Food insecurity and eating disorders in obese children

ow_home

Today Dr June Tester presented the first qualitative study I have seen at Obesity Week ever, on the very interesting topic of disordered eating in children growing up with food insecurity. There is quite a marked association between food insecurity and obesity, which may seem paradoxical, but makes perfect sense to me. Subjects were 47 focus groups from a paediatric weight management clinic. Grounded theory was used to describe themes surrounding food insecurity and eating problems in the children.

There was a lot of secretive eating practices and food hiding, as one would expect. There was also a high frequency of hidden candy wrappers in the children’s rooms. Likewise, food insecure parents also hid food, i.e. fending for themselves: “Otherwise I don’t get any”. It was striking to me the low quality of food that these very poor families can afford to buy. All members of the family tend to binge eat food when there is food insecurity. Parents describe how they want to put locks on their fridges or anywhere there is food. These behaviors certainly complicate treatment of obesity.

Given the marked association between socioeconomics and obesity, we could certainly do with more of this type of studies.

Advertisements

TOS session: Evolving behavioral strategies for weight control

ow_home

This was a very interesting session where all presenters gave great and informative talks and discussed various new behavioural strategies for improving obesity treatment outcomes. Clearly there has been quite significant progress in the last 5 years or so in improving behavioral treatment program, so that we can improve weight loss and quality of life. Below is a brief summary of what each presenter talked about.

Evan Forman talked about acceptance-based approaches to weight loss, for example how we are often governed by negative internal discomfort, both in terms of diet and exercise, and how this can be overcome. A low distress tolerance clearly predicts poor treatment outcomes, such as weight regain after weight loss. Cues are from both the environment and internal. Commitment and motivation erodes over time. An aversive state, both in terms of cues (hunger and cravings) and emotions (sadness, boredom, anxiety), leads to unhealthy lifestyle choices. The evidence supporting acceptance based therapy vs standard behavioural therapy is still limited, but clearly promising. Studies are now showing better outcomes than older behavioral treatment models, particularly when the intervention was delivered by experts in acceptance therapy. Patients with mood problems appear to benefit greatly from this type of intervention, and also early treatment non-responders.

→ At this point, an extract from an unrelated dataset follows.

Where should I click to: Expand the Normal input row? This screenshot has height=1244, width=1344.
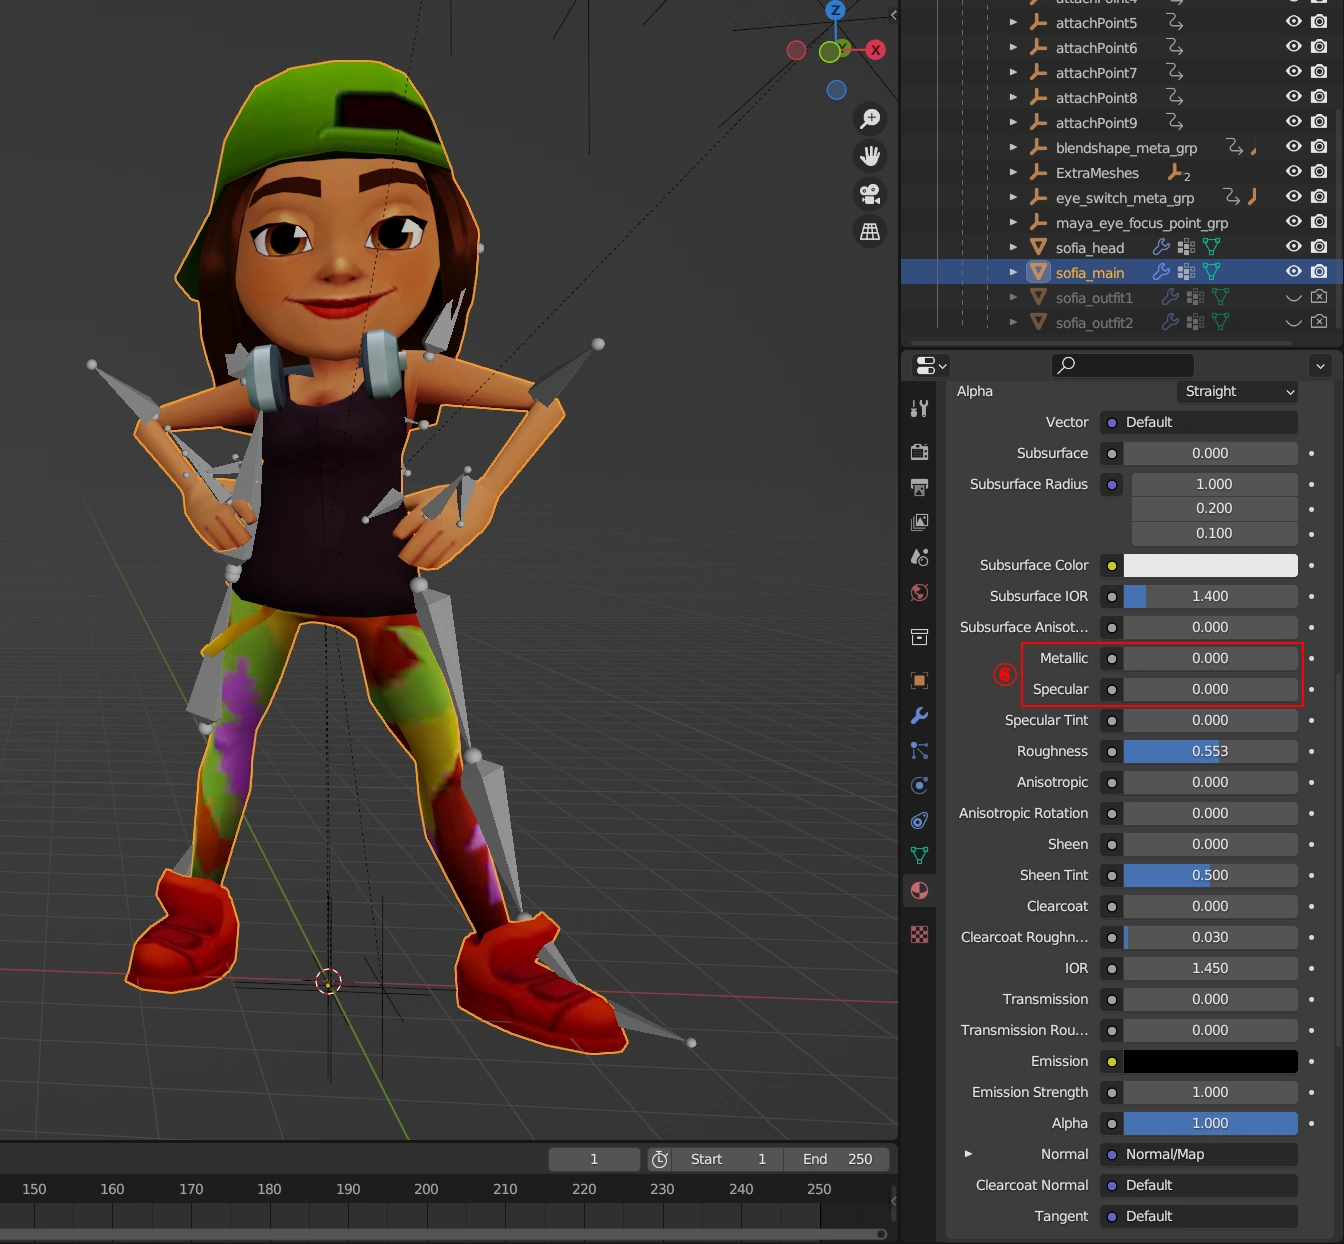pyautogui.click(x=968, y=1154)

Jean Kristeller talked about mindfulness-based approaches to obesity treatment. Mindfulness can work to disengage from habitual reactions. There is now a lot more evidence on a very positive role of mindfulness in food intake regulation, for example when eating is emotionally driven. Mindfulness (such as increased awareness of hunger and food cues, awareness of hedonic eating and sensations of fullness) can really help to self-regulate more or less automatic responses, such as eating comfort foods when they are freely available. Mindfulness can be a particularly useful approach for binge eaters and impulsive eaters. There is also a moderately strong association (r=-0.41) between use of mindfulness-based approaches and weight change. The evidence base for greater use of mindfulness-based approaches to weight loss is clearly increasing.

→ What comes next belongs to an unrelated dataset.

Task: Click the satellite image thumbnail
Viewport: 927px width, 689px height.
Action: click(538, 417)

Melinda Sothern talked about the powerful role of parents and families in promoting healthy diet and exercise lifestyles in children. Poor parental role modelling, for example through unhealthy food and eating habits and lack of exercise/excessive TV time, is a major risk factor for childhood obesity. There is great potential in improving childhood obesity treatment outcomes through improving the home environment and parents are obviously critical to get on-board. More play time is recommended as is less screen time. This will also help the children to develop in many areas, not least socially and emotionally. The challenge (I presume) is how to convert these recommendations for socioeconomically disadvantaged families, where obesity is also much more common than in affluent families.